While Turkish President Recep Tayyip Erdogan was celebrating his victory, opposition parties complained over how the campaign was conducted.
The vote was the first held under a new system which gives the president expansive powers.
As reported by Deutsche Welle (DW), Germany’s international broadcaster, OSCE concluded that excessive media coverage and emergency measures tilted the playing field in favour of Erdogan. Also, restrictions on freedom of speech, media freedom and freedom of assembly impacted the vote.
Meanwhile, reactions from around Europe were mixed. For instance, German government spokesman Steffan Seibert said: “We would assume that the working relationship between the two governments… will continue to be constructive and fruitful”.
Sweden’s left-wing foreign minister, Margot Wallstrom, said Erdogan should be given the chance to improve his country’s democracy.
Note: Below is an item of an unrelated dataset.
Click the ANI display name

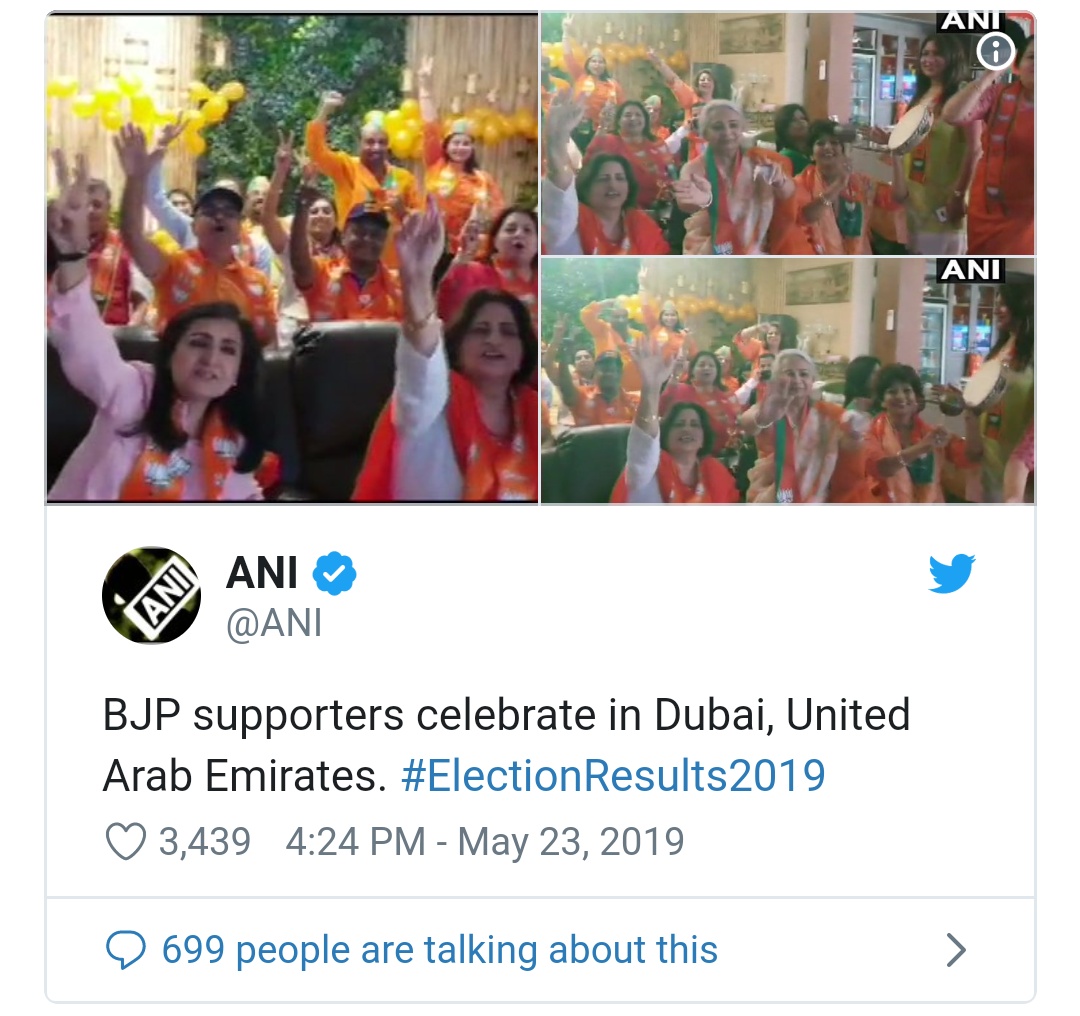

Johan Gudenus, from Austria’s far-right Freedom Party, said the expatriate Turks who helped re-elect Erdogan “are clearly better off in Turkey than in Austria”.
In related news, ABC News online noted that Erdogan’s critics, including human rights groups, accuse him of destroying the independence of the courts and media freedoms.
A crackdown launched after a failed 2016 coup has seen 160,000 people including teachers, journalists and judges detained.